● Selected text
□ □ □ □

Employers Beware: “Interns” ≠ Free Labor
by Jason Femrite & Micah Parzen
Every company facing flat or falling revenues looks for ways to cut expenses. While fixed costs are typically exactly that, labor is often viewed as a more expedient avenue for decreasing expenditures and increasing the bottom-line. Toward that end, companies are taking a variety of steps to curtail their employment-related costs. While many action sports companies are laying off workers, reducing working hours, and/or decreasing wages, others have turned to (or ramped up) a favorite industry staple – the unpaid intern. Employers should beware, however - if not carefully structured, an internship can be anything but free.
In fact, both federal and state law prohibit an employer from classifying a worker as an unpaid “intern” unless several requirements are met. Under California law, for example, there are eleven such requirements, all of which must be satisfied for proper classification. Most significantly, California has a “do not pass go” test, which requires that the intern’s training be an essential part of an established course of an accredited school or institution approved by a public agency to qualify for a skilled profession. In addition, the school or institution must supervise the intern.
Even if an intern receives academic or vocational credit, it does not guarantee that the classification is proper. Among other requirements, California law mandates that the internship may not be for the benefit of the hiring employer, but rather must prepare the intern to work in the industry in general. In fact, since the internship must primarily benefit the intern rather than the employer, the internship should even impede the employer’s operations at times – something most action sports companies may find surprising. To further complicate matters, an intern may not displace a regular employee or even an applicant. Consequently, a company may not simply hire an intern to fill a labor need.

□ □ □ □

Extracted data entries:
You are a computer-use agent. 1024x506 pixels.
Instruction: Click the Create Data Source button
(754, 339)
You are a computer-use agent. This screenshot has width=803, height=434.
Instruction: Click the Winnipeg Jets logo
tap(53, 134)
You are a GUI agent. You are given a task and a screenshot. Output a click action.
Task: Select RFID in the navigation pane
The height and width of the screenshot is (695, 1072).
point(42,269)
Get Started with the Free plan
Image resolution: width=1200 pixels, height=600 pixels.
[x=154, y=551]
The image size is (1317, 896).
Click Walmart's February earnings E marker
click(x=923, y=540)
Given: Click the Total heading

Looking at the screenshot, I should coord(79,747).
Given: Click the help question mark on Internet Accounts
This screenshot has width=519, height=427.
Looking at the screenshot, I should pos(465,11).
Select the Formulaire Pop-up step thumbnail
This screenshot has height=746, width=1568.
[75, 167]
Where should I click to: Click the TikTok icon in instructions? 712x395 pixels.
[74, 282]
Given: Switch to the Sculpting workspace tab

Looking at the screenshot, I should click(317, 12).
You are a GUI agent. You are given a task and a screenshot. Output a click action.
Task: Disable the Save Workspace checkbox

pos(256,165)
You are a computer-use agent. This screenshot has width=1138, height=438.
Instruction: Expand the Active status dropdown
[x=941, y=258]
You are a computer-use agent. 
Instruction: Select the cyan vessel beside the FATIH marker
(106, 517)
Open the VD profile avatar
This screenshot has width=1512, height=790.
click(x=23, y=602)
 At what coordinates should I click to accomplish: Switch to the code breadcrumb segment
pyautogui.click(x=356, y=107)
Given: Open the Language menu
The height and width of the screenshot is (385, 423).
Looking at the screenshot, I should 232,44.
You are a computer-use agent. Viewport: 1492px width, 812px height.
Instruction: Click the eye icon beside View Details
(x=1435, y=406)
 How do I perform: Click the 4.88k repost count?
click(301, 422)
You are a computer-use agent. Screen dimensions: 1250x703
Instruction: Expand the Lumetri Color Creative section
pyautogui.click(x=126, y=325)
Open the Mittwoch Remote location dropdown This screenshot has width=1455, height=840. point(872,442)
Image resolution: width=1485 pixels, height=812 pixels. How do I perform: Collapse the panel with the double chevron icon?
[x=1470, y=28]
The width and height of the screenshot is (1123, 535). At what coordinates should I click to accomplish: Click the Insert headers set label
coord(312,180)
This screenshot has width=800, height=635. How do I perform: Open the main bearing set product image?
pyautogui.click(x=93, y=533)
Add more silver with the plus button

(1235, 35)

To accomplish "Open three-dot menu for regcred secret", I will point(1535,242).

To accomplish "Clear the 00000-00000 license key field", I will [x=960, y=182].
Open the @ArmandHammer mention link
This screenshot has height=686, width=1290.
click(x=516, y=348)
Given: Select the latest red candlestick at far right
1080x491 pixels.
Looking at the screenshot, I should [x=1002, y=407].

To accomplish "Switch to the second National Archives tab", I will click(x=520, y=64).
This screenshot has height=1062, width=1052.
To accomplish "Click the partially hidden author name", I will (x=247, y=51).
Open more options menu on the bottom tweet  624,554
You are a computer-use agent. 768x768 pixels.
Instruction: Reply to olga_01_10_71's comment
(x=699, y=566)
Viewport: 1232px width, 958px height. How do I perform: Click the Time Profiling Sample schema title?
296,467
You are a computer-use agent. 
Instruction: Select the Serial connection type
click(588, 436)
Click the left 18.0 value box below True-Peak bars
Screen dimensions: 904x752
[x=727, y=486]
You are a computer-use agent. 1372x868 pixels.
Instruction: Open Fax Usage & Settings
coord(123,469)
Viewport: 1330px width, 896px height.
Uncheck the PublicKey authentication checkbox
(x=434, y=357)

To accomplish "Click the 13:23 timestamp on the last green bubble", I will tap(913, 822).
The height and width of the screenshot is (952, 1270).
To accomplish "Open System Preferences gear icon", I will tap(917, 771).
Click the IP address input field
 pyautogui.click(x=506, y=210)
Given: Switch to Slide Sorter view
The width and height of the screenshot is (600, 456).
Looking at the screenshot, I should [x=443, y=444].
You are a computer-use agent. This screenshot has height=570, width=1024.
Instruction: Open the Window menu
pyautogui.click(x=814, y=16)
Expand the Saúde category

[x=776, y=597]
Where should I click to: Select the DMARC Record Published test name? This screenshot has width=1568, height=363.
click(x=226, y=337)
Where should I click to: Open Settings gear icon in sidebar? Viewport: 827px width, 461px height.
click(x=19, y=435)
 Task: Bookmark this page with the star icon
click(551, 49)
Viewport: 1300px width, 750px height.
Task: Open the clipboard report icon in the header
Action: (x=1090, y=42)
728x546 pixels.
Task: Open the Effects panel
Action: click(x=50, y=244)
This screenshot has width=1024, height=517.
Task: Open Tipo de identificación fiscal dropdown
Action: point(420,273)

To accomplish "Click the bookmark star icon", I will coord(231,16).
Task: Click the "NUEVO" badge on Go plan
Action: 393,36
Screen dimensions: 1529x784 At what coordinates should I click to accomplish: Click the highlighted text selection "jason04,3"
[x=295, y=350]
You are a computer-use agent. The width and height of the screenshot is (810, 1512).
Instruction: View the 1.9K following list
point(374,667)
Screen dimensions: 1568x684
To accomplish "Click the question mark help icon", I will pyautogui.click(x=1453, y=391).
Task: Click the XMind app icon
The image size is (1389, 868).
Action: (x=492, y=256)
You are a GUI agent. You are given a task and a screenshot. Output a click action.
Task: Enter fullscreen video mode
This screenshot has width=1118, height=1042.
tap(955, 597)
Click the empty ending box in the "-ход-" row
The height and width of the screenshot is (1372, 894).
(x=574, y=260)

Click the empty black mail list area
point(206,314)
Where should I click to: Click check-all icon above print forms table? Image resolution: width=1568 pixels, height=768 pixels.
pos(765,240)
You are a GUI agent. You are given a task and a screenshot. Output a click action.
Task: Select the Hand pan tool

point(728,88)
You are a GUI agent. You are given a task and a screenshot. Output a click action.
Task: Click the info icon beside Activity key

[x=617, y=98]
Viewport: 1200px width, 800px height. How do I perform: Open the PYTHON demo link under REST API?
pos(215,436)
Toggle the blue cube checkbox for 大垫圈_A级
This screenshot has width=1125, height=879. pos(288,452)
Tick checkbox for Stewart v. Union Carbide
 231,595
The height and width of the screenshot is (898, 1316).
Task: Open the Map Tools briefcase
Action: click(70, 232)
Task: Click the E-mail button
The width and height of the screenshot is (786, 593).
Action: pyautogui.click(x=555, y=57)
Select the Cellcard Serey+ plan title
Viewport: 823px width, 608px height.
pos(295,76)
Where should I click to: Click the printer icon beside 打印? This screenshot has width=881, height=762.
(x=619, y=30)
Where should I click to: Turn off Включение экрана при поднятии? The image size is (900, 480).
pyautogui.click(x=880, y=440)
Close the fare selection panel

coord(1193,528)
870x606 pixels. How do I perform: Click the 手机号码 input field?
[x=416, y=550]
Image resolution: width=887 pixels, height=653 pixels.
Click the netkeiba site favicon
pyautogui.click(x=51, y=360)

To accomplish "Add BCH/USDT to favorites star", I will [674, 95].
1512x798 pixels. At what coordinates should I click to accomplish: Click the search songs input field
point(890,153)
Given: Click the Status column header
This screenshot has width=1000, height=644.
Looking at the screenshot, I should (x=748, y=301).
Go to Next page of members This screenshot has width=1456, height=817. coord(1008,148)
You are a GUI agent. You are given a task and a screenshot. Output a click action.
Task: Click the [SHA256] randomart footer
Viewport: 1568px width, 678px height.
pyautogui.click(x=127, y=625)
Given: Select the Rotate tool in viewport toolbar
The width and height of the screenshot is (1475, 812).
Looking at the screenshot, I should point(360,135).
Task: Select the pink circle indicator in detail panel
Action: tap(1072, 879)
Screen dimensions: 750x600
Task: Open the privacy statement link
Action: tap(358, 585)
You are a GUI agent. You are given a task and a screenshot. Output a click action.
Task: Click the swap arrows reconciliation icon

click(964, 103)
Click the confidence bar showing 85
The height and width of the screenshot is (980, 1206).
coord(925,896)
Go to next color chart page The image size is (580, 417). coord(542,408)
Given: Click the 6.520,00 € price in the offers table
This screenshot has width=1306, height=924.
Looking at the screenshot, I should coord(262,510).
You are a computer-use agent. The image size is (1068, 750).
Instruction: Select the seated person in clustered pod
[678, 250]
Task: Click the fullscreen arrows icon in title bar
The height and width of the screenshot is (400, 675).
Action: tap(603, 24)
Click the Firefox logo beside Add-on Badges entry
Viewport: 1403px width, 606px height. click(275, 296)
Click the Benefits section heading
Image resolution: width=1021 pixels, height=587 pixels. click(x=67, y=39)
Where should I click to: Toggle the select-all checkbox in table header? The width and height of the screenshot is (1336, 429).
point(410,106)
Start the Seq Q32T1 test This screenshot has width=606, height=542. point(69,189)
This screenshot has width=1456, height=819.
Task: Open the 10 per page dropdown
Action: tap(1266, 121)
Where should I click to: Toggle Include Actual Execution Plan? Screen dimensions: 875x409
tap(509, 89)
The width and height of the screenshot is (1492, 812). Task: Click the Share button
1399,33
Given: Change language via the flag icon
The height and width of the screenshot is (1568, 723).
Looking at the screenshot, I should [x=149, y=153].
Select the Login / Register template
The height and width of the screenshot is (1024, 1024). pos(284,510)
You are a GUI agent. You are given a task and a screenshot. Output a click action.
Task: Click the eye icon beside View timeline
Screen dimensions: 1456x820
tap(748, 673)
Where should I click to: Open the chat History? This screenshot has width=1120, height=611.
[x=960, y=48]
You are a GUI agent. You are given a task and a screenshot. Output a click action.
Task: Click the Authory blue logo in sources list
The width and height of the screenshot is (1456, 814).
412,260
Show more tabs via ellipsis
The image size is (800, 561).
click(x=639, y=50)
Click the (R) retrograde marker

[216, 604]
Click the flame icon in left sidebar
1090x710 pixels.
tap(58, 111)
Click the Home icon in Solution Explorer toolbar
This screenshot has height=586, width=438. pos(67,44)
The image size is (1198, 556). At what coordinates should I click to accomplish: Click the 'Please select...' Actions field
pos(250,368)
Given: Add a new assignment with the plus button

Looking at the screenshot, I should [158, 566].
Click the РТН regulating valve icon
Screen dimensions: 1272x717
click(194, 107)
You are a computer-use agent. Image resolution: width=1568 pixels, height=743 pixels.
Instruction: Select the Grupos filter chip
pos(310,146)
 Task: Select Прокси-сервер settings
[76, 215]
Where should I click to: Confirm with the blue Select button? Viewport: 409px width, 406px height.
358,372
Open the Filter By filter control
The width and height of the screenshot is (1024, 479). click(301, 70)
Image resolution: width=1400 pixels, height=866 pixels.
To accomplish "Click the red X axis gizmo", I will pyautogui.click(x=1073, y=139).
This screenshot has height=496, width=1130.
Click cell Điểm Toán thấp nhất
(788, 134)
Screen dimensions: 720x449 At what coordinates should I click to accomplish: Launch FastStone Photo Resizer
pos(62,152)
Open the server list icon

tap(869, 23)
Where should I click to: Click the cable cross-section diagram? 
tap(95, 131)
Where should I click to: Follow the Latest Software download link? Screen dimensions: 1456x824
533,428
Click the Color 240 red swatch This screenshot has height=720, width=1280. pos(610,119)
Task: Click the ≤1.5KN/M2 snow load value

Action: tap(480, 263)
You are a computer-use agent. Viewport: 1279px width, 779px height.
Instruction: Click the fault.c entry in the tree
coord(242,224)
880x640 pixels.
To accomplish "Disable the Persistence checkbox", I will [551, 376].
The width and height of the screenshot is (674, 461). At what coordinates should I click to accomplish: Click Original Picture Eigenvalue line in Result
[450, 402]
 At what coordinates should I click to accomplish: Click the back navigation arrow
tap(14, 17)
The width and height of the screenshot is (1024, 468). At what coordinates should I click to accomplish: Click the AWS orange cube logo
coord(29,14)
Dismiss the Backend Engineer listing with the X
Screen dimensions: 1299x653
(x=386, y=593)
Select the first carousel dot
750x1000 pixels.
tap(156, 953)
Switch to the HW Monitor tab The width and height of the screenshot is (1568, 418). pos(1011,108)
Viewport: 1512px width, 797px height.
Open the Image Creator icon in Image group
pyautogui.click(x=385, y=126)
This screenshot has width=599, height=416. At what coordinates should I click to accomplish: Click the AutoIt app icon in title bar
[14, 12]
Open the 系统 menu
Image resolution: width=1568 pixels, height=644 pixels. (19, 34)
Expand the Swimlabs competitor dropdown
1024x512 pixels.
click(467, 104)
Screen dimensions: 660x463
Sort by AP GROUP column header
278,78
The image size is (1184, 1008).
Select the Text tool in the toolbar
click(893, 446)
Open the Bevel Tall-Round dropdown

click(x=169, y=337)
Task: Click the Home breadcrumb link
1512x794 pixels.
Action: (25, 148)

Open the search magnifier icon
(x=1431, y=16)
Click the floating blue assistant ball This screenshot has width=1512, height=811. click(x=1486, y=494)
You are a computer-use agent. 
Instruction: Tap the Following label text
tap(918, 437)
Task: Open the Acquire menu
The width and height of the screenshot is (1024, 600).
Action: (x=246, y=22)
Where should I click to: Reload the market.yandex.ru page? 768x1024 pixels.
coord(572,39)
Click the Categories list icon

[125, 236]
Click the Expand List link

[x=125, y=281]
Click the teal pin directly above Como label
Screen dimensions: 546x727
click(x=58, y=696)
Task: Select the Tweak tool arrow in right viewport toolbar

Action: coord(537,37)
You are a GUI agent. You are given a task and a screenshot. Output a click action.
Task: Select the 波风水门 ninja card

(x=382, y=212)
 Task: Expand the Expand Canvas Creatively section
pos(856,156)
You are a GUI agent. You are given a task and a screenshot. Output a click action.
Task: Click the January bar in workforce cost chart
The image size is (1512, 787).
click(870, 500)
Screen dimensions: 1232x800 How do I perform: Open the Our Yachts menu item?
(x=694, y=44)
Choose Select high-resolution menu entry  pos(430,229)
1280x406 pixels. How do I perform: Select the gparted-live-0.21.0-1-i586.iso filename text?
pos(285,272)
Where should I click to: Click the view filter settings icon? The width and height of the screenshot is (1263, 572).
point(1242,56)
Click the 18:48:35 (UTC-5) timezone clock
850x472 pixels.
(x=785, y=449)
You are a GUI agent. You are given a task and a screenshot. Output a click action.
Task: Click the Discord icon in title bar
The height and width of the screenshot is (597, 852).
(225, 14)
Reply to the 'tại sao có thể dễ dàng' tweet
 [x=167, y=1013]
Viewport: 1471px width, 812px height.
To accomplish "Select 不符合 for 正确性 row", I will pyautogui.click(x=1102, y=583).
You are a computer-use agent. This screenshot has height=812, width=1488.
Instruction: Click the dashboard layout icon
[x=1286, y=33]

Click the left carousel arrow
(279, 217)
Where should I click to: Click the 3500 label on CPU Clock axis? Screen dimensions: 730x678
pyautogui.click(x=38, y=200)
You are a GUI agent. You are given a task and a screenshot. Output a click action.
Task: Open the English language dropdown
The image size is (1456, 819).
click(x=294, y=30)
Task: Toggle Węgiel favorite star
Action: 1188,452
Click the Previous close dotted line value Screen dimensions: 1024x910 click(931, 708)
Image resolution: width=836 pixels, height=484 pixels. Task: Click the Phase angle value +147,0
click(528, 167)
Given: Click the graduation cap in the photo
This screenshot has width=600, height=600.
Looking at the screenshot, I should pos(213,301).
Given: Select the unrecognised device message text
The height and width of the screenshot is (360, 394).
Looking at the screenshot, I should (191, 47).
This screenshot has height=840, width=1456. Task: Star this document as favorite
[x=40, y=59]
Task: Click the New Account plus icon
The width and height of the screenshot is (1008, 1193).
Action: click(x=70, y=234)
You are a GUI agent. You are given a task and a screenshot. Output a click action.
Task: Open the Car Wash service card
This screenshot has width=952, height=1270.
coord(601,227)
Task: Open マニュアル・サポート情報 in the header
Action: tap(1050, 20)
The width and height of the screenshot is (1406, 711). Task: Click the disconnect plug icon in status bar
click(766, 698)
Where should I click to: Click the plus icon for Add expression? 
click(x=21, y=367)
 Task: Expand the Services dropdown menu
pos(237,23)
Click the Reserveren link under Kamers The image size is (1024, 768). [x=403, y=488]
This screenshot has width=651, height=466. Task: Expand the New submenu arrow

□ □ □ □

● Exercise instructions
A – According to the article on unpaid interns, why should an internship in California sometimes impede the employer's operations?
B – Identify every line of the entries that contains the word "page", and copy each one. Case counts.

● Results of the tasks
A – Under California law, the internship must primarily benefit the intern rather than the employer. It must prepare the intern to work in the industry generally, not serve the hiring employer.

B –
 Task: Bookmark this page with the star icon
Go to Next page of members This screenshot has width=1456, height=817. coord(1008,148)
Go to next color chart page The image size is (580, 417). coord(542,408)
Task: Open the 10 per page dropdown
Where should I click to: Reload the market.yandex.ru page? 768x1024 pixels.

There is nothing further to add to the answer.